## Pixel coordinate grounding data
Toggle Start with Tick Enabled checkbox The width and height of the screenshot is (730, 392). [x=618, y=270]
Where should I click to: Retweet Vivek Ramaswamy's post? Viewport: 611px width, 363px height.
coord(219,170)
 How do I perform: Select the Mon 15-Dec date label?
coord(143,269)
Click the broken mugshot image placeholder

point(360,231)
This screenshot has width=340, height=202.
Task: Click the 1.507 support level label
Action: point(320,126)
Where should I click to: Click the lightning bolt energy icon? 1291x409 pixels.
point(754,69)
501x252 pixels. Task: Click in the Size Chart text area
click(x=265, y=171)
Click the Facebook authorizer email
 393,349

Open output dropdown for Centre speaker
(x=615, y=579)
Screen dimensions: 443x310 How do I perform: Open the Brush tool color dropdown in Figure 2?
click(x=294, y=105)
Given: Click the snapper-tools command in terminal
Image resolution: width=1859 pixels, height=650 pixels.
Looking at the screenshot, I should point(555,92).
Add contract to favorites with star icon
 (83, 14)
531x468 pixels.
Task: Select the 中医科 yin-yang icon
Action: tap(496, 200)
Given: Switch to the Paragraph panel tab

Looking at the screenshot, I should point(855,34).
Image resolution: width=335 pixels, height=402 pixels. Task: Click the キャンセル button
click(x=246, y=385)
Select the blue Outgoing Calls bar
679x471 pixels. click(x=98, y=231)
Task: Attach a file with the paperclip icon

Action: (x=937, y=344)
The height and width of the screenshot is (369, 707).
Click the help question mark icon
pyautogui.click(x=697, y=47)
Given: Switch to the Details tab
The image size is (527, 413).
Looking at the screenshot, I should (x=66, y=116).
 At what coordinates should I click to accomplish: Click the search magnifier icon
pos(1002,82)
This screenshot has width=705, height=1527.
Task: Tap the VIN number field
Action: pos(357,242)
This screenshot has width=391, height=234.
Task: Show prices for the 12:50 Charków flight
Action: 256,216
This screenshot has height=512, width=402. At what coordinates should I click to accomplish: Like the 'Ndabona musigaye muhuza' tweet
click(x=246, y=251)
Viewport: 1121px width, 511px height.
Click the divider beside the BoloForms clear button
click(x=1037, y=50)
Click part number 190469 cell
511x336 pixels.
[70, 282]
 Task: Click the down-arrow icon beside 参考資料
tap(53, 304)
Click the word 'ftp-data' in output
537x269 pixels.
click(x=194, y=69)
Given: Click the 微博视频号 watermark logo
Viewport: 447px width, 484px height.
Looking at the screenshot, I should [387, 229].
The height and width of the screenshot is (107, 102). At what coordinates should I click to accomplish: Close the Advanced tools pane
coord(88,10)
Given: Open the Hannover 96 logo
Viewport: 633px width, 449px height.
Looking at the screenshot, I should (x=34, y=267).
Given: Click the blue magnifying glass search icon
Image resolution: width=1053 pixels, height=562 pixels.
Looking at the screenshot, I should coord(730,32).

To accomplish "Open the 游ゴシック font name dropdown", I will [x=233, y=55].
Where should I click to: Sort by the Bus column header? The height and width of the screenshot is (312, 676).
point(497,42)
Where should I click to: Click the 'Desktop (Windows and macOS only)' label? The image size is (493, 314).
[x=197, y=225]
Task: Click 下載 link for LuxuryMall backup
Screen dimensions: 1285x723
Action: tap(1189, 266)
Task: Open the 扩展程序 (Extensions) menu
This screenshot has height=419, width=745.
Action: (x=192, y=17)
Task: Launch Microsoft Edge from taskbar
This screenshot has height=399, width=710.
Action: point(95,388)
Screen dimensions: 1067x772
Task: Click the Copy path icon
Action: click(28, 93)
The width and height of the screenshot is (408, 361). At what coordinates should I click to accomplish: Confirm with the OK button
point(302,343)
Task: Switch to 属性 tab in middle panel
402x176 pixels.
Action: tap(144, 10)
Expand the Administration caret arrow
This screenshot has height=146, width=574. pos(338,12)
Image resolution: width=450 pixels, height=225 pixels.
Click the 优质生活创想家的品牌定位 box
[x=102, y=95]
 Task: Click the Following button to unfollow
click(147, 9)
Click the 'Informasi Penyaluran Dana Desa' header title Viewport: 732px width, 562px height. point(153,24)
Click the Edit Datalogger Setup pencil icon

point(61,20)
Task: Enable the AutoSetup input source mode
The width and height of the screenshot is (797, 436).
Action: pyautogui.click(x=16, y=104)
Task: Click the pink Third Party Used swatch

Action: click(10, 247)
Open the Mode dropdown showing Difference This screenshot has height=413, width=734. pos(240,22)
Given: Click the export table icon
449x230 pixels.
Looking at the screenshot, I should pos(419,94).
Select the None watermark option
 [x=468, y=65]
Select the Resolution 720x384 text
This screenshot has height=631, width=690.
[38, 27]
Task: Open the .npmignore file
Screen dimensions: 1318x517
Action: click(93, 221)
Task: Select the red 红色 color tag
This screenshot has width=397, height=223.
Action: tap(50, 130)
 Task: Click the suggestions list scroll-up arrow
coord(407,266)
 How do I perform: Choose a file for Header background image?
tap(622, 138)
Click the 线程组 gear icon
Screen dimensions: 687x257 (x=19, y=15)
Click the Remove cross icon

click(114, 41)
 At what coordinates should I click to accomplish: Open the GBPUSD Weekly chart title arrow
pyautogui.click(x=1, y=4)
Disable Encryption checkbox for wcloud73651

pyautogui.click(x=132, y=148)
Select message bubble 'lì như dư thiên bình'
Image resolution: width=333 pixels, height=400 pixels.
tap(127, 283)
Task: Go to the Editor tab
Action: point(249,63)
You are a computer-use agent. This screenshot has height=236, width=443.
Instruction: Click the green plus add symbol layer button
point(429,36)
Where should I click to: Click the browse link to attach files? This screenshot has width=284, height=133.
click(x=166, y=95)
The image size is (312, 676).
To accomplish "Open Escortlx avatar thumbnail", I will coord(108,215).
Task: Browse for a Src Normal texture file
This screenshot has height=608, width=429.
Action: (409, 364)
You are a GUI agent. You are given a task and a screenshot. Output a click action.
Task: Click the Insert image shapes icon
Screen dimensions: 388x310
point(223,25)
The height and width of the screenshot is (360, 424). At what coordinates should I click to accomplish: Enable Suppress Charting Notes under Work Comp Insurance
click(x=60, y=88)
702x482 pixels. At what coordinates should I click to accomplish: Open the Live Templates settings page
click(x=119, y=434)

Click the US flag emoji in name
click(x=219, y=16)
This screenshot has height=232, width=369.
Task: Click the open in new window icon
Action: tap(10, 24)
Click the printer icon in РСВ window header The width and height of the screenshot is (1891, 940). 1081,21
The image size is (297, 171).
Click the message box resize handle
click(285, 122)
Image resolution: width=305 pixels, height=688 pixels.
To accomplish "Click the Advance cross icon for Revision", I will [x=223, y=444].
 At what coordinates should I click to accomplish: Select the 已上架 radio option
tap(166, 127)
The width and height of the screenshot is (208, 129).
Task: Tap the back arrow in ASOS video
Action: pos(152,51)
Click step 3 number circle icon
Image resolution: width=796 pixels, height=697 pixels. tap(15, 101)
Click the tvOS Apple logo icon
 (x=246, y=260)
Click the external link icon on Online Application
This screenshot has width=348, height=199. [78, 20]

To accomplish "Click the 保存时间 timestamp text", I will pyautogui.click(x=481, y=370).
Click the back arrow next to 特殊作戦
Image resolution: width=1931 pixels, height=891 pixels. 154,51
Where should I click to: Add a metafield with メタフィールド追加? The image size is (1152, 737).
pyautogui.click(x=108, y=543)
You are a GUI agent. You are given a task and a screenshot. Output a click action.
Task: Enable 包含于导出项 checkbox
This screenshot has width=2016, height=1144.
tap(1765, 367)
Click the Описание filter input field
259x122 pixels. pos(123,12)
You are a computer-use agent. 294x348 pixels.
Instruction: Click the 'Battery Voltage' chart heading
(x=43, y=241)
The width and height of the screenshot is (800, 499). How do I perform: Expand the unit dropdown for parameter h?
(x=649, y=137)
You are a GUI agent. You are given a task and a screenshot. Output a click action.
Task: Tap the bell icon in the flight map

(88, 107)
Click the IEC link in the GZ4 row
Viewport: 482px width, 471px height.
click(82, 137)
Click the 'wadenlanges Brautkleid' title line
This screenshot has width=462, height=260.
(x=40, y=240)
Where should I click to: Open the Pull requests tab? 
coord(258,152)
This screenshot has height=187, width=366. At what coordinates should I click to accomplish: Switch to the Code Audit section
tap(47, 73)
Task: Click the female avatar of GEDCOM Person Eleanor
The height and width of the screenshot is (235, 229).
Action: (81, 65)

## TASK STATEMENT
Would you please copy all lines in the data that contain the word "computer"?

## WORKED SOLUTION
You are a computer-use agent. This screenshot has height=236, width=443.
You are a computer-use agent. 294x348 pixels.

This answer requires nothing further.